◆ Directive: Rewrite the rows from the first one through the line containing "tap(209, 123)", replacing "GUI agent" with "interface agent" and changing nothing else.

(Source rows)
■ ■ ■ ■ ■

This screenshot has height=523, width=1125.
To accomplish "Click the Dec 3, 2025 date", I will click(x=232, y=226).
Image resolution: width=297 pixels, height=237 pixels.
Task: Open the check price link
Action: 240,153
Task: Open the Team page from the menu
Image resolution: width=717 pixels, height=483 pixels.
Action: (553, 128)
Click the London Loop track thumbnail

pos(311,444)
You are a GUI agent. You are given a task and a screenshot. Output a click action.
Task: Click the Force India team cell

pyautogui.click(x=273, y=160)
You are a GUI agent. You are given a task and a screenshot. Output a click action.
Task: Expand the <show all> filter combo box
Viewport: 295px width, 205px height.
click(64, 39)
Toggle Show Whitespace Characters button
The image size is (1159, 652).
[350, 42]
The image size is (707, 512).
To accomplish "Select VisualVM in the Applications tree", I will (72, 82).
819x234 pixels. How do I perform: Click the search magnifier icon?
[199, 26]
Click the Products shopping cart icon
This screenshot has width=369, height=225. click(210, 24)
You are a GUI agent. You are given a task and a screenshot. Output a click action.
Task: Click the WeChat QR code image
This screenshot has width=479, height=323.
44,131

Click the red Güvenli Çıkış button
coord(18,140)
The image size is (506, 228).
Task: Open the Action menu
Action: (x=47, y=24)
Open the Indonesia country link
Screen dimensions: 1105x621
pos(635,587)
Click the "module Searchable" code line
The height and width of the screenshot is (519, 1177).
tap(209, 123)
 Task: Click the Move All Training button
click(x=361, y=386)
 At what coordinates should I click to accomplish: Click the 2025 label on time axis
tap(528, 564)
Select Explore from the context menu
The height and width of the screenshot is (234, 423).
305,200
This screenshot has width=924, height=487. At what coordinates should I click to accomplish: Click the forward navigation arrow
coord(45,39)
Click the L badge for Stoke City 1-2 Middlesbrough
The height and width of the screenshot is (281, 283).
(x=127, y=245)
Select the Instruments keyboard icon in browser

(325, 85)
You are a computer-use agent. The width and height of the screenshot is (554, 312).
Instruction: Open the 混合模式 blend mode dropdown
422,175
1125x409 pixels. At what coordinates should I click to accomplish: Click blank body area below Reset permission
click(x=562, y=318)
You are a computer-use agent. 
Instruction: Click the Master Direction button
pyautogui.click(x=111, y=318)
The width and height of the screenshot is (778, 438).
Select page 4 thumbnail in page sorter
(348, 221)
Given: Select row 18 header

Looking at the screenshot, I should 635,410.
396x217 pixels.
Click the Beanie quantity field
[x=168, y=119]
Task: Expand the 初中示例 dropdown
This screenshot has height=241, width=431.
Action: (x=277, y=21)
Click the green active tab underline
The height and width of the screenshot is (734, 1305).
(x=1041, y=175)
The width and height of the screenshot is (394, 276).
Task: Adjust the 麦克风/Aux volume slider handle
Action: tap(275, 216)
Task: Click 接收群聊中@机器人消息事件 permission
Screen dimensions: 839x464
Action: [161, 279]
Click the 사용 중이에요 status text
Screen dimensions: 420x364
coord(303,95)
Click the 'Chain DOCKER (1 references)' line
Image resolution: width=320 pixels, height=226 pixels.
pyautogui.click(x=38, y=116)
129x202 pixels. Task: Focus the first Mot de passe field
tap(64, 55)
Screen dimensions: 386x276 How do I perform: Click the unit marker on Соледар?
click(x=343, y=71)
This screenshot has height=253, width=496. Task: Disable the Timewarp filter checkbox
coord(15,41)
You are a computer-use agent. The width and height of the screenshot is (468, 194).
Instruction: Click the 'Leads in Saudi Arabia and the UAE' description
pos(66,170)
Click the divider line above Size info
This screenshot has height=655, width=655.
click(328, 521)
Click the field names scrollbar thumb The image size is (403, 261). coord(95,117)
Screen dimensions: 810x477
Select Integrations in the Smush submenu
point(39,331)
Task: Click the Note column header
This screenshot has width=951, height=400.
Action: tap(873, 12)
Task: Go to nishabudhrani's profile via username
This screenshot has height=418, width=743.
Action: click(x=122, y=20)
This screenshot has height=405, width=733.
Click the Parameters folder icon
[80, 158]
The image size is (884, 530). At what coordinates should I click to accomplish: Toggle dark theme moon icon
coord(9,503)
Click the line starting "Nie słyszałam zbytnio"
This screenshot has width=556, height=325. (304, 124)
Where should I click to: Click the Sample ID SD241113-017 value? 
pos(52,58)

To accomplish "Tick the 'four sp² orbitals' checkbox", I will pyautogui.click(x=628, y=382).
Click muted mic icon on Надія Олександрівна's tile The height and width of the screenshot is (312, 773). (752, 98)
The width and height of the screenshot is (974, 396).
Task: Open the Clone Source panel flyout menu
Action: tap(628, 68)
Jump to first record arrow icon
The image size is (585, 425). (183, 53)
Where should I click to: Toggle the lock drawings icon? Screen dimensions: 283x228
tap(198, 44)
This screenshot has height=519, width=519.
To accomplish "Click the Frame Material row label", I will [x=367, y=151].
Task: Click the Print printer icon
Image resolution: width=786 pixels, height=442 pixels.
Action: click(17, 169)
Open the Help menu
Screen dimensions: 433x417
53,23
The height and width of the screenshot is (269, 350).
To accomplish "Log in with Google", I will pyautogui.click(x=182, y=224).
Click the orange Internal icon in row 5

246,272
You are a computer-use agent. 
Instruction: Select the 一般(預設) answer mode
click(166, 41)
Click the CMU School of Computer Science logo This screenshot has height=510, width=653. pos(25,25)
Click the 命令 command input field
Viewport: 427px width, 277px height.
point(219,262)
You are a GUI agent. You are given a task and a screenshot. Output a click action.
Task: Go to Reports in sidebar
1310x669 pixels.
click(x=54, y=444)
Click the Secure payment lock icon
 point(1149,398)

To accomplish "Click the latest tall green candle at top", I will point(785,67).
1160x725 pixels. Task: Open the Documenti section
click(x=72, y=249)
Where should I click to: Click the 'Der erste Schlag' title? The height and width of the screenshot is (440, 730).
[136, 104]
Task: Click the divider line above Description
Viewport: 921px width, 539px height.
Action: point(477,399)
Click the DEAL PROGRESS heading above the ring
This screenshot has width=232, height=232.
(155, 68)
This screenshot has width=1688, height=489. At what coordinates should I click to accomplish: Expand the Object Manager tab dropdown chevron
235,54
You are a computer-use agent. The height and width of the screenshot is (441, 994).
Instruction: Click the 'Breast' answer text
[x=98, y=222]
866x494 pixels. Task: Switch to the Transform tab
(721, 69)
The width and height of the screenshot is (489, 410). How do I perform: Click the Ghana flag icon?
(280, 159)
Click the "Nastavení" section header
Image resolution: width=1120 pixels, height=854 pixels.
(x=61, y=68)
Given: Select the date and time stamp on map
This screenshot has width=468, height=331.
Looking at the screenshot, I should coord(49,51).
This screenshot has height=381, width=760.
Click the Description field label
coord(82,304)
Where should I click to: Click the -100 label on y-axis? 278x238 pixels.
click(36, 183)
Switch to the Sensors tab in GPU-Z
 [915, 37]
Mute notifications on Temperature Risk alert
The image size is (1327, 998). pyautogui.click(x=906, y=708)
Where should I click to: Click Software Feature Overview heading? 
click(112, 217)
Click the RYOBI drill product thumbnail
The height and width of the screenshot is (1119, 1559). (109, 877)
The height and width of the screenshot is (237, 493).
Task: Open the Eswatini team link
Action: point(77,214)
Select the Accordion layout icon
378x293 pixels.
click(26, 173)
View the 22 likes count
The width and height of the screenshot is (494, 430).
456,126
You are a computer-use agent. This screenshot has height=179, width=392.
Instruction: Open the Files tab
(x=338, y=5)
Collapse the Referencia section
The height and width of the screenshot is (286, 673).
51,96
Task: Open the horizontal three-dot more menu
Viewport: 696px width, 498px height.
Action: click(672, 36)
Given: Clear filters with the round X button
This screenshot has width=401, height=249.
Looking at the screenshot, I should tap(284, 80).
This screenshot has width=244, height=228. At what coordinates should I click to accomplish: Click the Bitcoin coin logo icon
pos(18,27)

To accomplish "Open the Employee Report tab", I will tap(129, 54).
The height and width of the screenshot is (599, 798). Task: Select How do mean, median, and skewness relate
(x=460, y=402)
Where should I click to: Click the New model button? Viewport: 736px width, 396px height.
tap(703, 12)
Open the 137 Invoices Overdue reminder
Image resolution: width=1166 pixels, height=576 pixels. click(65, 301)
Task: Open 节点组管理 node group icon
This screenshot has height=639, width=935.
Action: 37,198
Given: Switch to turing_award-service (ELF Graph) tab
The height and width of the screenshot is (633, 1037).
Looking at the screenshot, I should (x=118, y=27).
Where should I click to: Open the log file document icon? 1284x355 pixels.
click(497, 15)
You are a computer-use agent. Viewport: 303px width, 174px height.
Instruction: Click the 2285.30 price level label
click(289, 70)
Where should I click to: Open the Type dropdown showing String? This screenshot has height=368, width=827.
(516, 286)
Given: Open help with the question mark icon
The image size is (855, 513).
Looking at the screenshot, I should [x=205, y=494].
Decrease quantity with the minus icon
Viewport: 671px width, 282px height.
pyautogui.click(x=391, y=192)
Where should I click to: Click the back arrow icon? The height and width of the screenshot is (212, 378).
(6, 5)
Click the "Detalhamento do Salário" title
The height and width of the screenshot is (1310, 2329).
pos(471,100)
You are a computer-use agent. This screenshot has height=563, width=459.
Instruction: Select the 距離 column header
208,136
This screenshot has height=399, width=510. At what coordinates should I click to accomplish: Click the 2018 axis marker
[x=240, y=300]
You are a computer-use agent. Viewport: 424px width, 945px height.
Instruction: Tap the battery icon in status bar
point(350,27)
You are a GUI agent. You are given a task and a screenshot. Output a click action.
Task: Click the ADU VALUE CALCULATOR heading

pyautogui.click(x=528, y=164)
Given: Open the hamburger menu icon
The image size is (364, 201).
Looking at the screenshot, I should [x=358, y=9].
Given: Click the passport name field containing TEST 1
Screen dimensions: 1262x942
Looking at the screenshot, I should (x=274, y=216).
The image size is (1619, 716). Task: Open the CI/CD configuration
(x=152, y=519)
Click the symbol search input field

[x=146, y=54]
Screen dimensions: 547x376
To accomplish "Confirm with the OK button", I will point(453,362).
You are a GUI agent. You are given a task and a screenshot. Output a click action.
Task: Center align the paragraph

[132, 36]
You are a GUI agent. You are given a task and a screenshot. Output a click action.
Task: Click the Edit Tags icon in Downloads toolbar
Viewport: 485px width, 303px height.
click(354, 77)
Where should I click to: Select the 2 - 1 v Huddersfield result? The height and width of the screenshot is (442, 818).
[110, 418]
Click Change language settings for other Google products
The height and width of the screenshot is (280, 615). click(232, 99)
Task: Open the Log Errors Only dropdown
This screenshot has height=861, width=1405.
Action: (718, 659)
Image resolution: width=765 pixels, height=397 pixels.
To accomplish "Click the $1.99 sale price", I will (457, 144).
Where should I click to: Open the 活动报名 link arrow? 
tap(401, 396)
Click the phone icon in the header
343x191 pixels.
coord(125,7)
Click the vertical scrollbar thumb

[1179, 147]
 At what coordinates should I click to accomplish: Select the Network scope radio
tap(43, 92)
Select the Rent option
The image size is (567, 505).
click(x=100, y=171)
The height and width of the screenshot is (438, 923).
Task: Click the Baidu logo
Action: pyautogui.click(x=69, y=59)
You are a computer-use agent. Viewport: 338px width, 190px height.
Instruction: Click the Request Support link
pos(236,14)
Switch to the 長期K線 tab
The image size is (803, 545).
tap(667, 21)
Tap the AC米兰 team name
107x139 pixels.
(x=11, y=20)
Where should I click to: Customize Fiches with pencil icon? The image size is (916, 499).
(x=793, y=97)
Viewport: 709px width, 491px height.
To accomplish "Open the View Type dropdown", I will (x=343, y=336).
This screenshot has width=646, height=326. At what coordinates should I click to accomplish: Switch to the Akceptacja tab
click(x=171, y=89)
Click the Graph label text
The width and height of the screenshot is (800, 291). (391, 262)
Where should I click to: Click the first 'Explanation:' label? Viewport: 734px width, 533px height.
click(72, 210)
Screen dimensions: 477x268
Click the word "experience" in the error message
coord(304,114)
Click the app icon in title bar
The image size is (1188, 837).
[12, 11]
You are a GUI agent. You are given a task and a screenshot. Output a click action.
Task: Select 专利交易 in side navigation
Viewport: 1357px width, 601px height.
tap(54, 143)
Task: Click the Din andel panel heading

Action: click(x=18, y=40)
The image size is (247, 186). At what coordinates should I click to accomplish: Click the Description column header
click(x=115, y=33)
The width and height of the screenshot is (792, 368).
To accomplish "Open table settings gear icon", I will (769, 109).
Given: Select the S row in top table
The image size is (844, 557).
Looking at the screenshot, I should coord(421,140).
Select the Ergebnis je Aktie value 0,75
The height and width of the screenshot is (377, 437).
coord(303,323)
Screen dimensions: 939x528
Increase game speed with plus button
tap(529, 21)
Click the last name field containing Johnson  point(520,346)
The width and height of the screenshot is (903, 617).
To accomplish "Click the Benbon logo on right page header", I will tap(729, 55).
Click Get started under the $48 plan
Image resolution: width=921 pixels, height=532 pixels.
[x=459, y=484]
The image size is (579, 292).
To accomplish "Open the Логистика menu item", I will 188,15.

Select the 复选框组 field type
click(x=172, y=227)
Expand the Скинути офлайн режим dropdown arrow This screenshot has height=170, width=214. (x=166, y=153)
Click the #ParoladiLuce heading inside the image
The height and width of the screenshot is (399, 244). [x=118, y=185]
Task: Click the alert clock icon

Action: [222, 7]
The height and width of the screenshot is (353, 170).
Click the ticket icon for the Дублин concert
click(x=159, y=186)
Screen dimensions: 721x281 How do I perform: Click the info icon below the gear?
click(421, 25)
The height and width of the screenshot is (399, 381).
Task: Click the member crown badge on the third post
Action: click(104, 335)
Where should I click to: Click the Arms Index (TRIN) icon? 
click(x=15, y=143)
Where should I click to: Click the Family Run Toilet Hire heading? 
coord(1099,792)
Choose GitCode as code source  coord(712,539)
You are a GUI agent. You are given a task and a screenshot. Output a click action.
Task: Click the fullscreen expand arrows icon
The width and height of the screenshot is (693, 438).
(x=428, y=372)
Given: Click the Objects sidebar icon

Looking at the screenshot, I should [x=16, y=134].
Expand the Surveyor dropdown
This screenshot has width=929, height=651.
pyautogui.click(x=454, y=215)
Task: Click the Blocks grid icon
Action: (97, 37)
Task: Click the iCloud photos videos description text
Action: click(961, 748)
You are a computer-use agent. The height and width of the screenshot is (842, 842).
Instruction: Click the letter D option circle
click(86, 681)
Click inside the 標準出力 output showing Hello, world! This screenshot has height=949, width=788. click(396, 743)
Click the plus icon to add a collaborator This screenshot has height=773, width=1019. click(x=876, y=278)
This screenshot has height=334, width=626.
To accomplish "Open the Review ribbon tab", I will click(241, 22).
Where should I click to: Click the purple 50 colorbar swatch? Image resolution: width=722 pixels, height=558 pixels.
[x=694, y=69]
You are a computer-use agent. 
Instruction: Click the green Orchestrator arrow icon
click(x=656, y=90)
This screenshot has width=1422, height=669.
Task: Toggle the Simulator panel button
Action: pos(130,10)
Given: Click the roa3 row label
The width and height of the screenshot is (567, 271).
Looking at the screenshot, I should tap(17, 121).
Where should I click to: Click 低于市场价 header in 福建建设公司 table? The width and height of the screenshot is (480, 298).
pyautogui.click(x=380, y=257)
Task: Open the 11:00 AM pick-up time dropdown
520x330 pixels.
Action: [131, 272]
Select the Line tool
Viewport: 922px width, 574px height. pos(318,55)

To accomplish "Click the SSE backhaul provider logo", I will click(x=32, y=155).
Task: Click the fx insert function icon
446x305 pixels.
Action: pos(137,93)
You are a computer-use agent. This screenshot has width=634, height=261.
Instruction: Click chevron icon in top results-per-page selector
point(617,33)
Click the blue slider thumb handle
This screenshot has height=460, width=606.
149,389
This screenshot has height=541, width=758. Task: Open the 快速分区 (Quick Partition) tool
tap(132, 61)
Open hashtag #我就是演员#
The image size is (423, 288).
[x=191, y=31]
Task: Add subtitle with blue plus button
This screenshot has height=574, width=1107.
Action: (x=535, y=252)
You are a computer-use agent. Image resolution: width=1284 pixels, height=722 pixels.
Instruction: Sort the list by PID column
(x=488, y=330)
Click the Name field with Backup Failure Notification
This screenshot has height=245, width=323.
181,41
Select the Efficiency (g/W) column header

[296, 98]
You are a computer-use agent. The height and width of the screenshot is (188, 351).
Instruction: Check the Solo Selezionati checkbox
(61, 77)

■ ■ ■ ■ ■

◆ Solution for this exercise:
This screenshot has height=523, width=1125.
To accomplish "Click the Dec 3, 2025 date", I will click(x=232, y=226).
Image resolution: width=297 pixels, height=237 pixels.
Task: Open the check price link
Action: 240,153
Task: Open the Team page from the menu
Image resolution: width=717 pixels, height=483 pixels.
Action: (553, 128)
Click the London Loop track thumbnail

pos(311,444)
You are a interface agent. You are given a task and a screenshot. Output a click action.
Task: Click the Force India team cell

pyautogui.click(x=273, y=160)
You are a interface agent. You are given a task and a screenshot. Output a click action.
Task: Expand the <show all> filter combo box
Viewport: 295px width, 205px height.
click(64, 39)
Toggle Show Whitespace Characters button
The image size is (1159, 652).
[350, 42]
The image size is (707, 512).
To accomplish "Select VisualVM in the Applications tree", I will (72, 82).
819x234 pixels. How do I perform: Click the search magnifier icon?
[199, 26]
Click the Products shopping cart icon
This screenshot has width=369, height=225. click(210, 24)
You are a interface agent. You are given a task and a screenshot. Output a click action.
Task: Click the WeChat QR code image
This screenshot has width=479, height=323.
44,131

Click the red Güvenli Çıkış button
coord(18,140)
The image size is (506, 228).
Task: Open the Action menu
Action: (x=47, y=24)
Open the Indonesia country link
Screen dimensions: 1105x621
pos(635,587)
Click the "module Searchable" code line
The height and width of the screenshot is (519, 1177).
tap(209, 123)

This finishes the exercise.